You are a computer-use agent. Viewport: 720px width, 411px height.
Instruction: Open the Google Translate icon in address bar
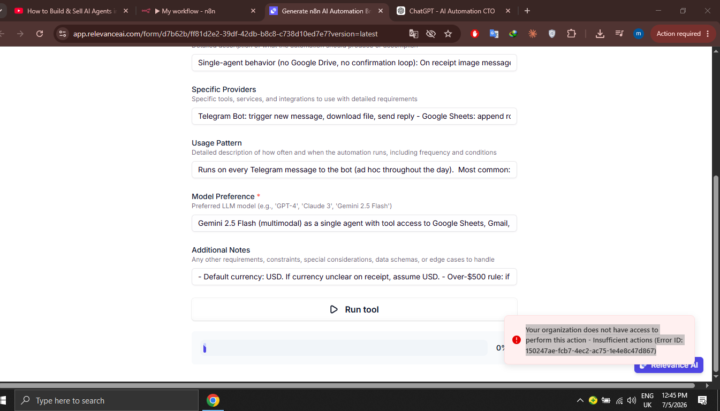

___

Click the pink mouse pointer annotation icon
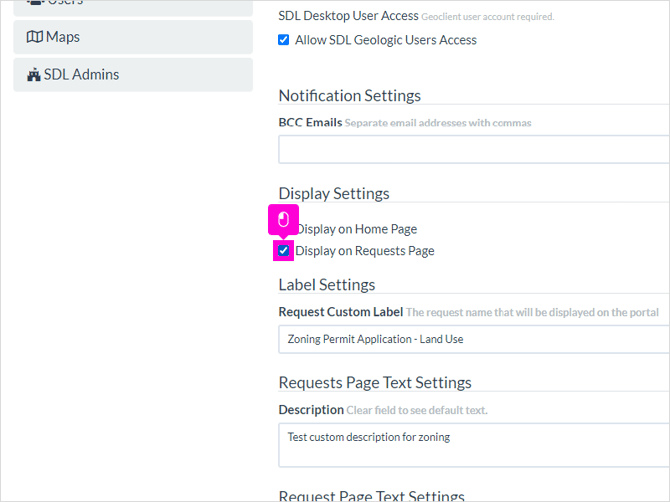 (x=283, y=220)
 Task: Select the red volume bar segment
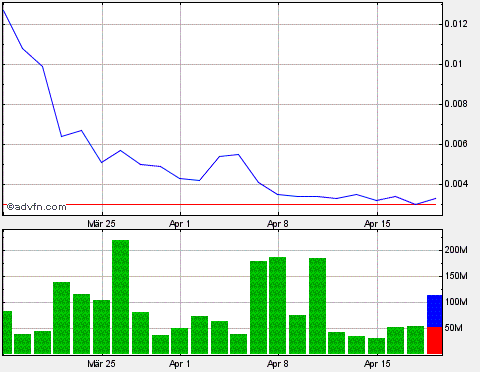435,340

___

## PROBLEM TO WORK ON
Copy the stretch of the records above that runs from the line with "You are a computer-use" through the line with "Instruction: Open the". Both end lines belong in the copy, and nothing else does.

## EXERCISE RESULT
You are a computer-use agent. Viewport: 720px width, 411px height.
Instruction: Open the Google Translate icon in address bar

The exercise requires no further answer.